For thine is the kingdom

and the power

and the glory, forever.


*HYMN # 662 Christ, Whose Glory Fills the Skies





NOTES: Order of service and content is in accord with the Presbyterian Church’s Directory for Worship. Prayers are from the Sundays and Seasons (Year C) and the Presbyterian Book of Common Worship (2018).


All may make the sign of the cross, the sign marked at baptism, wherever the “+” appears within the liturgy. The sign of the cross, as explained and demonstrated in the 2018 edition of the Presbyterian Book of Common Worship, is an ancient silent form of prayer which dates to the early 1st century church. A typical pattern for making the sign of the cross involves holding your thumb and first two fingers together (as a sign of the Trinity) and touching your forehead, lower chest, and both shoulders.




20      Fabian of Rome (d. 250) &      Sebastian of Rome (d. c. 288)- These two are commemorated together on January 20. Fabian was the first layman ever to be elected to the papacy. Before his election as Pope in 236, Fabian was a humble and well-respected farmer. He served as Pope for 14 years, and was murdered in 250 at the command of Emperor Decius. Legend tells us that Sebastian was a young officer in the Roman imperial army, who secretly dedicated himself to supporting and assisting Roman Christians. He was condemned to death by Emperor Diocletian and killed in 288.

21      Agnes of Rome (d. c. 304)- According to tradition, Agnes was a member of the Roman nobility, born in 291 and raised in an early Christian family. She suffered martyrdom at the age of 12 or 13 during the reign of Emperor Diocletian.

22      Vincent of Saragossa (d. 304)- Spanish deacon; Vincent is the patron saint of the cities of Lisbon and Valencia. An outspoken critic of the Roman governor of Spain, under the Roman Emperor Diocletian, he was imprisoned, tortured, and executed after refusing to repudiate his faith.

23      Phillips Brooks (1835–1893)- American Episcopal clergyman and author, Rector of Boston’s Trinity Church and Bishop of Massachusetts, Brooks is particularly remembered as lyricist of the Christmas hymn, “O Little Town of Bethlehem”.
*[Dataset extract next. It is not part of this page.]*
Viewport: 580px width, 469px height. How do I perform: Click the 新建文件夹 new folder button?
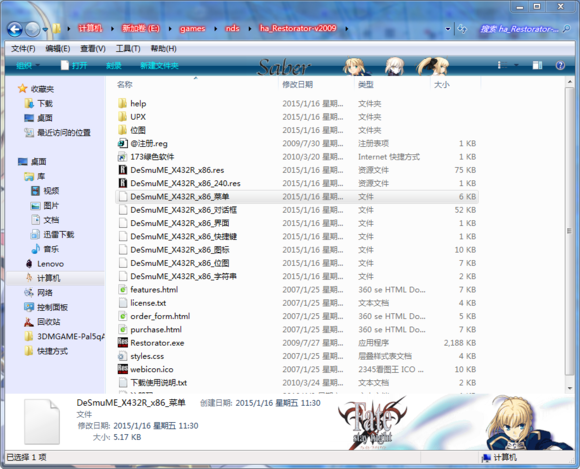[159, 65]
24      Cadoc [Cathmael] (d. 580)- Born into a Welsh royal family, priest and abbot Cadoc is credited with the establishment of many churches and monasteries in Cornwall, Brittany, Dyfed and Scotland.
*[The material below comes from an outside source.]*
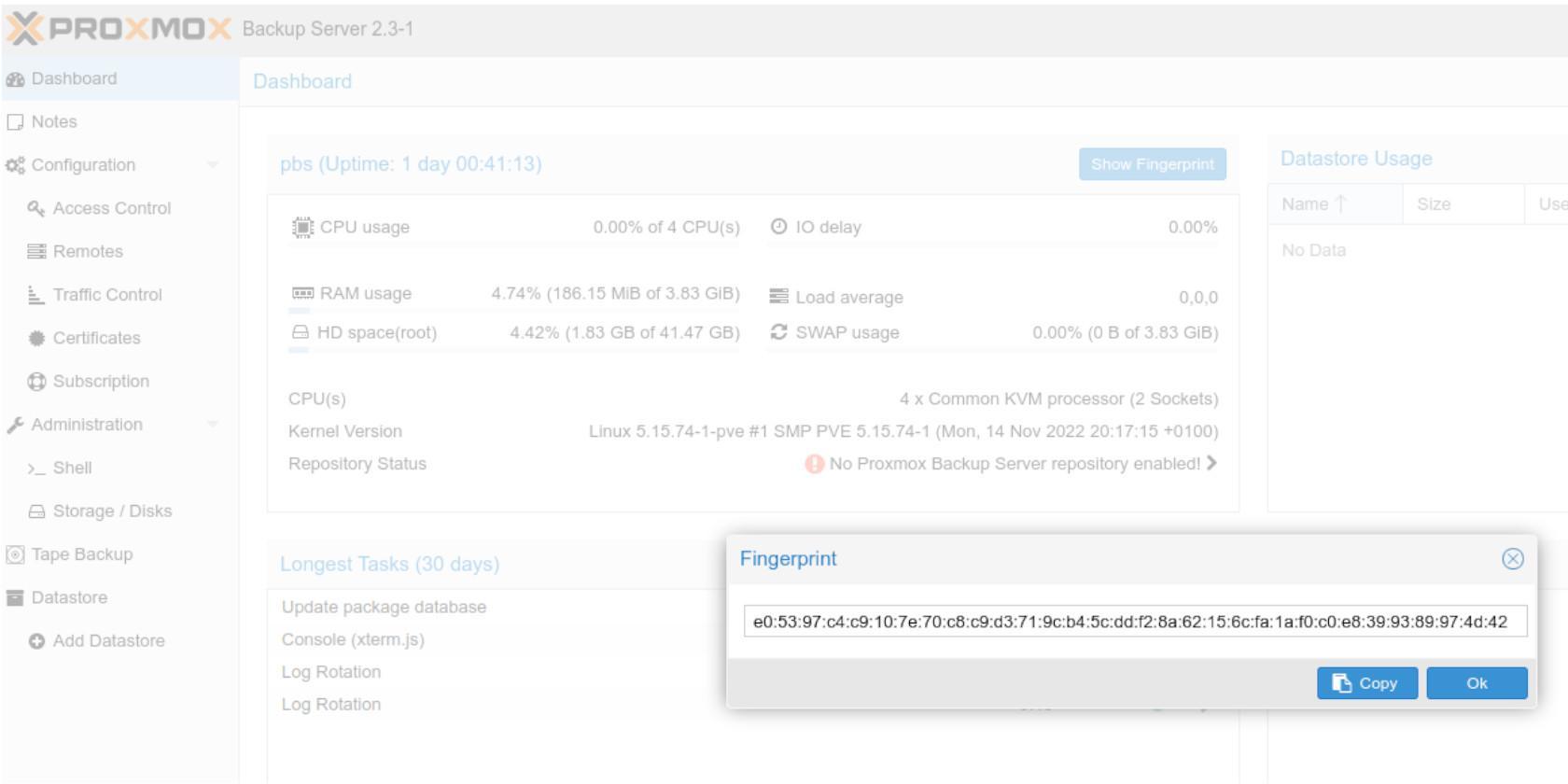Click the Tape Backup icon
Screen dimensions: 1568x784
[13, 553]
25      The Conversion of Paul (Acts 9:1–9;         22:6–11; 26:12–18)- Before his conversion, Paul, then known as Saul, was “a Pharisee of Pharisees”, who intensely persecuted the followers of Jesus. He participated in the murder of Stephen, as related in Acts 7-8. His conversion experience is described in Acts 9, and Paul himself speaks of having “seen the risen Christ” in 1 Corinthians 15 and Galatians 1.
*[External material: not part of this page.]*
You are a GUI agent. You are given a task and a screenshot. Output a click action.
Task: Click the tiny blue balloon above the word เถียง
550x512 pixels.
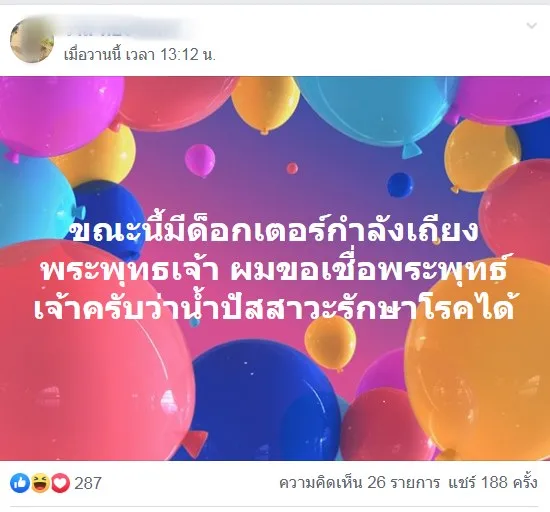400,185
26      Timothy, Titus, and Silas (Acts        15:22–18:5; letters to Timothy and Titus, and references in other letters)                - Companions and correspondents with St. Paul. Timothy was an early Christian evangelist and the first first-century Christian bishop of Ephesus; Titus was an early Christian missionary and church leader; Silas (or Silvanus) was a leading member of the early Christian community and traveling companion on two of Paul’s missionary journeys.